The 2nd Amendment Option: Are We There Yet?


When I first became an active observer of politics Ronald Reagan had just been elected to his first term and although the economy was still suffering from the Carter years there was a sense of optimism in the country and profound hope for a better future. Today that optimism is gone and the hope we had for the future has been displaced by a feeling of helplessness as politicians in Washington seem intent on growing the size of government rather than heeding the will of the voters.

Despite the fact that Americans are not happy with the direction the country is headed our elected representatives seem to only be aware of our existence while they campaign for reelection. Obamacare was passed over the objection of the majority of voters and Republicans promised to repeal the unpopular law during the 2010 mid-terms. President Obama recently announced his plan to grant amnesty to millions of illegal aliens, a plan opposed by a large majority of Americans, and Republicans ran for Congress promising to stop it. Funding for both have been passed with Republican support in the House and Senate, and now we have been treated to videos of Jonathan Gruber saying the administration relied on deception and the stupidity of voters to enact Obamacare. Is it any wonder Rasmussen reports Congressional approval ratings in the single digits?

Even though they just voted in a new Republican majority, voters still give Congress dismal marks and the majority believe members get reelected because the system is rigged.

A new Rasmussen Reports national telephone survey finds that just eight percent (8%) of Likely U.S. Voters rate Congress’s performance as good or excellent, unchanged from the last two months. Sixty-four percent (64%) rate their performance as poor, also in line with earlier surveys.

The feeling that the majority of voters believe the system is rigged is understandable since, even with these dismal approval ratings, the vast majority of incumbents were returned to Congress in the past election.

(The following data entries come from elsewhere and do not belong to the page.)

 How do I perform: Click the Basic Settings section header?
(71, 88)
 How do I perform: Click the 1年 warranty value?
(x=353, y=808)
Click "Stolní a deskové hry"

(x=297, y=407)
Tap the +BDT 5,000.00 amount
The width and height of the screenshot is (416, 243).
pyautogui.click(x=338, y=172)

Incumbency has its privileges, putting any challengers at a distinct disadvantage. Political parties would rather defend a poorly performing incumbent in the primary than to have to support a newcomer in the general election. An example of how the system is rigged can be found in the recent CRomnibus bill which contained changes to campaign finance laws that increased the limits for individual contributions to national party committees from $97,200 to as much as $777,600 while outside groups such as Tea Party political action committees are limited to $10,000.. Rules such as these are designed to protect those who pass them from being vulnerable to voter dissatisfaction, and have brought us to the brink of literally having the out of control government conservatives have been fighting to prevent.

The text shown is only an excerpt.